As Paul Norton of the Ipswich Spy parish advised, I attended the South East Area Committee last night. The acronym for this Ipswich Borough Council committee is SEAC, which could have been devised by Armando Iannucci for the BBC’s The Thick of It. There was also a distinctive Orwellian feel to the meeting with one of the agenda items called ‘Community Intelligence’.
The reason for me attending SEAC was to raise the ongoing saga of the incomplete footpath between Gladstone Road and Foxhall Road, despite being approved by councillors (on my committee) in August 2009!
I won’t rehearse the story of council incompetence again, it can be read here. At SEAC, Cllr Liz Harsant raised the absent footpath under Agenda item ‘6. Responses to Public Questions Received and Open Discussion on Local Issues’ and explained that the footpath creation had been approved three times by councillors but still civil servants at the Borough Council are saying they need also to get Secretary of State approval.
After Cllr Harsant introduced the issue, I was given the opportunity to speak by Cllr Keith Rawlingson, who it has to be said did a very good job at chairing the meeting last night. I added meat to the bone by outlining the precise dates when councillors made a decision on the path and then asked two questions to officers present:
1. Is the Scheme with the IBC Legal department or not?
2. When will the Footpath Creation order be advertised at either end of the current dirt track?
Mr Mark Wedgwood from the Borough Council’s Highways department said the scheme is with the Legal department and that they are drawing up a Footpath Creation order. Mr Wedgwood then said the order will be advertised “shortly”. When pressed by me for a precise time scale he said he would provide it to Cllr Harsant and myself.
Lo and behold, this morning my wife in her capacity as a councillor received an email from Charlotte Meadows of the Council’s legal department stating the footpath creation order will advertised on 20th March, including at each end of the path. I am sure Cllr Harsant’s and my intervention at last night’s SEAC meeting was purely coincidental…
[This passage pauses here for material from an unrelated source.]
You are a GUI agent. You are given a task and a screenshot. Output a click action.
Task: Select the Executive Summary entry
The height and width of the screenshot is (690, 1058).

The following new time scale has also been released by Mr Wedgwood:
20 March 2012
· Seal order
· Post notice on site
· Place notice and plan on deposit
· Circulate notice to all consultees
· Provide all adjoining owners with copy notice, plan and extract from Highways Act.
17 April – deadline expires. (extended this by a couple of days to take account of Easter).
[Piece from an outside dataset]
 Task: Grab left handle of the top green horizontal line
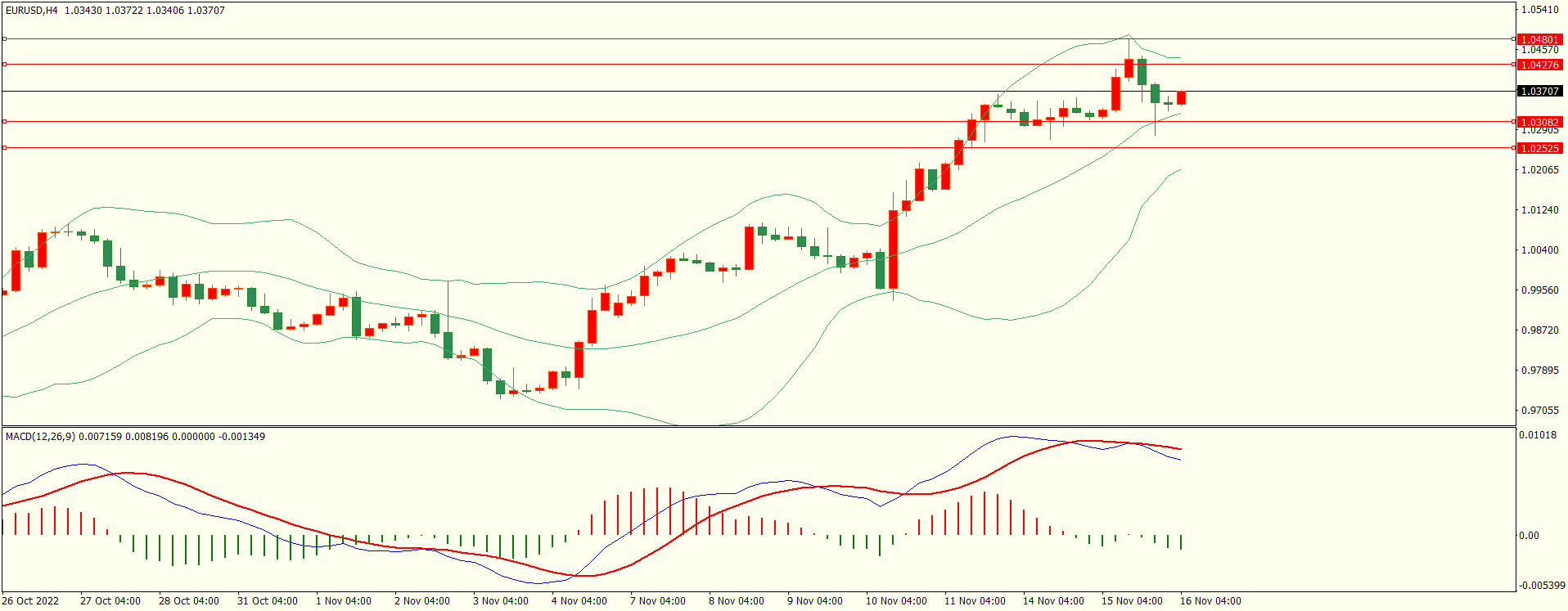(4, 38)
On the assumption that we do not receive any objections:
19 April 2012 – (allowed a couple of extra days to allow for late objections)
· Advertise notice of confirmation
· Circulate confirmation notice to all interested parties
· Serve separate notice on adjoining owners referring to compensation
· Send copy to Ordnance Survey
On the assumption that we do not receive any objections, the footpath creation order will come into full operation on 19 April.
Works can then be programmed.
It is of some concern that during Mr Wedgwood’s answers to me at the meeting last night he said two things which could still scupper the whole process. Firstly, if there are objections by residents bordering the path, then the scheme will need to passed to the Secretary of State for Transport for a decision and, secondly, Suffolk County Council would still need to adopt the footpath before any works could take place. Why did officers not start the adoption process with the county council when the path was approved on 6th August 2009?
So we are not out of the woods yet. Could we reach the third year anniversary of the first approval by councillors before the first paving slab is laid?